In the meantime I understood why the initially reported test is failing sporadically. While looking at the TW jobs group (containing this job) I found https://openqa.opensuse.org/tests/4647382 which is not the latest. The latest job is https://openqa.opensuse.org/tests/4649329 and both differ hugely in applied settings. This happens because the first test is scheduled as part of the TW product while all newer ones are triggered by https://github.com/os-autoinst/scripts/blob/master/openqa-schedule-mm-ping-test from within https://gitlab.suse.de/openqa/scripts-ci. One of these settings missing in our CI is "EXPECTED_NM_CONNECTIVITY" which is set to "none" in the TW schedule. So if our test happens to run at a moment where the internal connection is only considered "limited" by NM (not sure why, but apparently it happens from time to time) and it was scheduled by our pipeline, it will fail.
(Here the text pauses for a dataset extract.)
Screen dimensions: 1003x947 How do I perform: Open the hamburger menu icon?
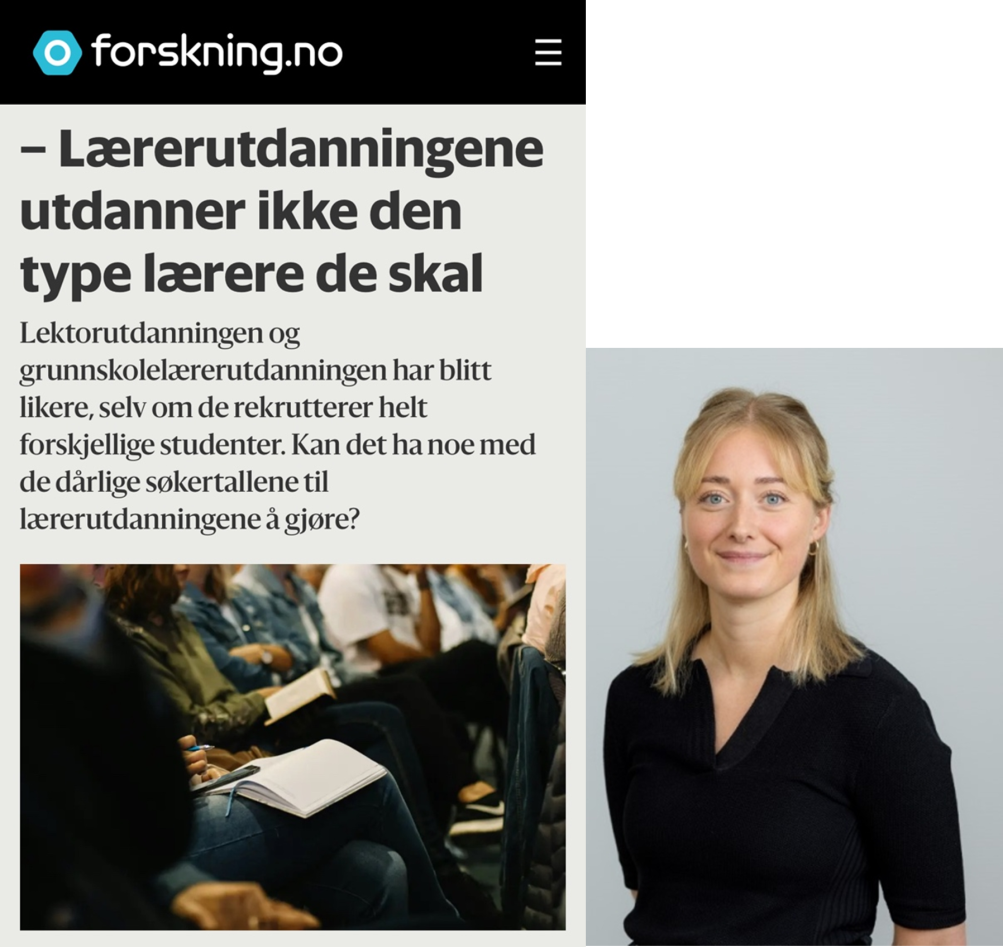[548, 52]
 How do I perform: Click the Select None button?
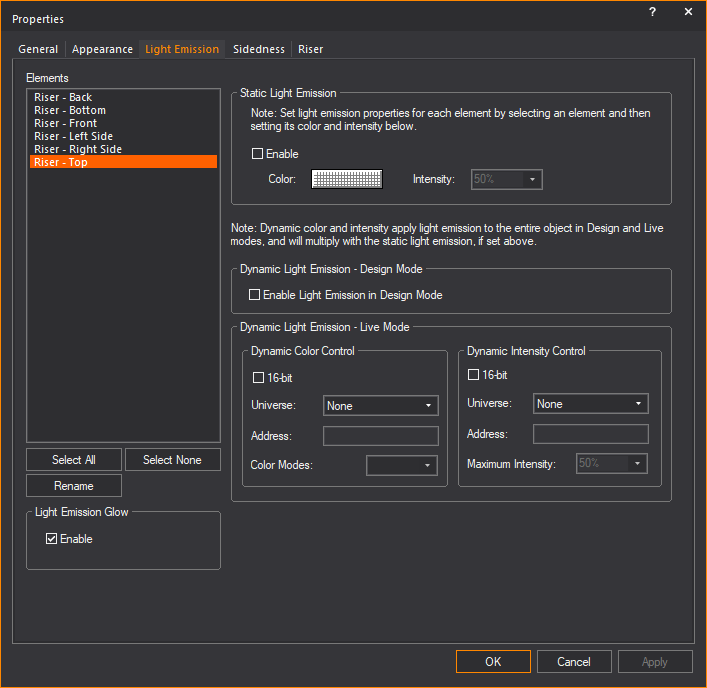pos(172,460)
In all other cases it passes.
Adding "EXPECTED_NM_CONNECTIVITY=none" to https://github.com/os-autoinst/scripts/blob/master/openqa-schedule-mm-ping-test to skip the test in https://github.com/os-autoinst/os-autoinst-distri-opensuse/blob/master/lib/mm_network.pm#L243-L245 is easy enough but I want to improve the situation further (e.g. by allowing "EXPECTED_NM_CONNECTIVITY=(limited|full)" with https://github.com/os-autoinst/os-autoinst-distri-opensuse/pull/20651) and also looking into how our pipeline could automatically clone other inherited variables.
Updated by nicksinger 23 days ago
- Status changed from In Progress to Feedback
https://github.com/os-autoinst/scripts/pull/353 created to address the initial issue of our failing pipelines. https://github.com/os-autoinst/os-autoinst-distri-opensuse/pull/20651 for a general improvement.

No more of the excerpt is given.